> **DESCRIPTION OF THE TASK**:
Look through the material below. Return exactly the lines from the one with "Given: Switch to the 사용방법 sheet tab" through the one with "Screen dimensions: 1083x769", both included.

> **PROVIDED DATA**:
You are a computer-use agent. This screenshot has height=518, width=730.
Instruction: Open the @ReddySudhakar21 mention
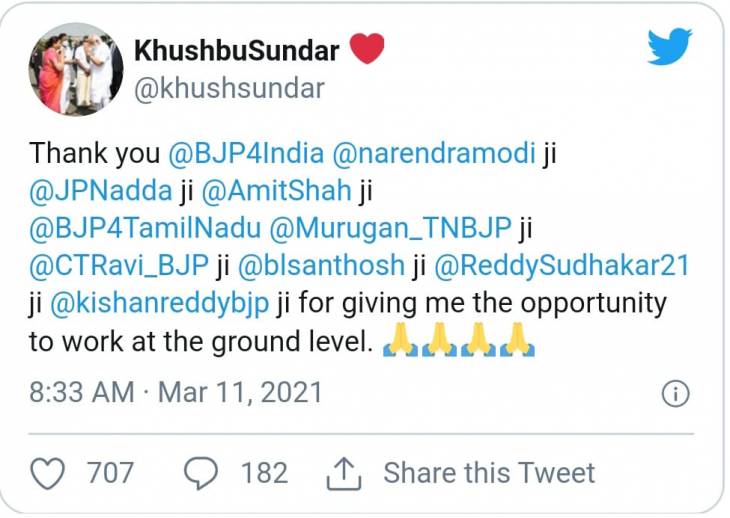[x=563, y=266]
--
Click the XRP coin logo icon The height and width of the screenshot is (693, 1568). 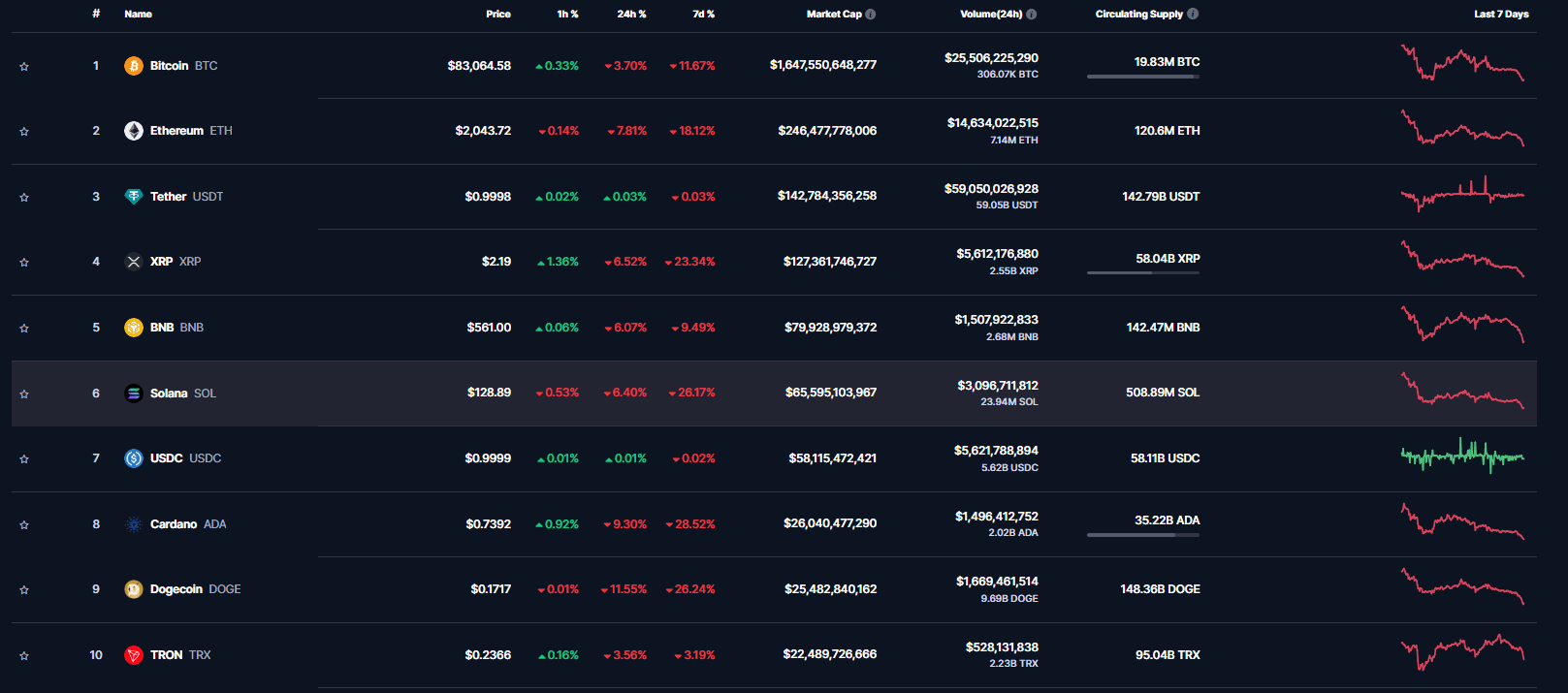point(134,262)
* * *
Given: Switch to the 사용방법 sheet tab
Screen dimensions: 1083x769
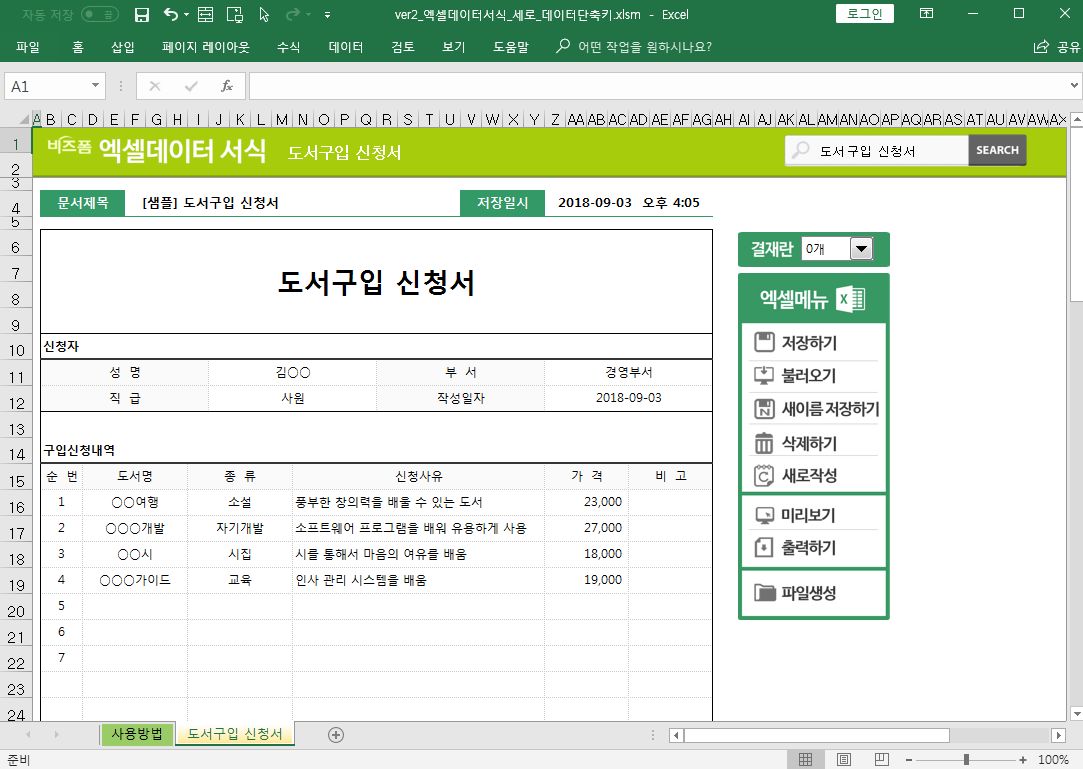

> **SOLUTION BELOW**:
Given: Switch to the 사용방법 sheet tab
Screen dimensions: 1083x769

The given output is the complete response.